Bima menyarankan Jokowi bicara dengan pakar atau partai politik yang memang mengerti kenegaraan. Namun, Bima mengatakan, reshuffle memang menjadi kewenangan Jokowi.

"Saya melihat kemudian diumumkan untuk reshuffle terserah presiden, yang penting tidak menimbulkan kegaduhan di tengah masyarakat. Itu penting," tegasnya.

Bima menilai, jika isu reshuffle bikin gaduh akan merembet dengan isu spekulasi politik.
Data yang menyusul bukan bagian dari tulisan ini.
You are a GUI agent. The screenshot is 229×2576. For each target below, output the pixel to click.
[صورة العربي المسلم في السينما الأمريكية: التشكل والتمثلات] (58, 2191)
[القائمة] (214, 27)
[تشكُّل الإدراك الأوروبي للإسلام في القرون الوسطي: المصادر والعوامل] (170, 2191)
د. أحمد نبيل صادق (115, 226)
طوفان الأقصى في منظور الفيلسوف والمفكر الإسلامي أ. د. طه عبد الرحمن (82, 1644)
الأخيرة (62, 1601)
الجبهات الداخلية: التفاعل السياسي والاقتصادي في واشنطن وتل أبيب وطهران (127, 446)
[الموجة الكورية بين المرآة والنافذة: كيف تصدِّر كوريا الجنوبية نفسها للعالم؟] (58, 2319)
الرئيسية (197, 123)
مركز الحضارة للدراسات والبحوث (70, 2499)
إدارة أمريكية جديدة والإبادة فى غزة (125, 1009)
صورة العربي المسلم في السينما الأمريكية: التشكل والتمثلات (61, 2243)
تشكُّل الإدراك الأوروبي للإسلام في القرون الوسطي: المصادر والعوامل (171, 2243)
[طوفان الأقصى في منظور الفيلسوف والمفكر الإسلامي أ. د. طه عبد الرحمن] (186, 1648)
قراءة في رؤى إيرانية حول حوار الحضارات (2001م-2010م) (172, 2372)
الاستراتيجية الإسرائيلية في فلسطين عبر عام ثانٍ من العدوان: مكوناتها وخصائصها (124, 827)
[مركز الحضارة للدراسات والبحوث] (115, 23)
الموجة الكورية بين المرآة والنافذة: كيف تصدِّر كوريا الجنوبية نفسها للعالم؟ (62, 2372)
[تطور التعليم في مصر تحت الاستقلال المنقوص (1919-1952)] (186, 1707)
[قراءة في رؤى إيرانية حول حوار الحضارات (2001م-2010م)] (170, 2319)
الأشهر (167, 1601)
Dia khawatir, reshuffle yang seharusnya memperbaiki kinerja kabinet bakal terkikis karena kegaduhan.

"Jadi menurut saya jangan sampai presiden sendiri memancing adanya kegaduhan-kegaduhan politik dan spekulasi politik dengan menyampaikan isu-isu tentang reshuffle. Dan saya berharap presiden tetap memprioritaskan aspek kompetensi dari SDM yang ada," kata dia.

1 dari 1 halaman

Sebelumnya diketahui, Presiden Joko Widodo atau Jokowi mengadakan pertemuan dengan para influencer atau buzzer di Istana Bogor pekan lalu. Salah seorang buzzer pendukung Jokowi, Dede Budhyarto mencuit di Twitter tentang isu reshuffle bagi menteri yang dianggap tak mampu kerja.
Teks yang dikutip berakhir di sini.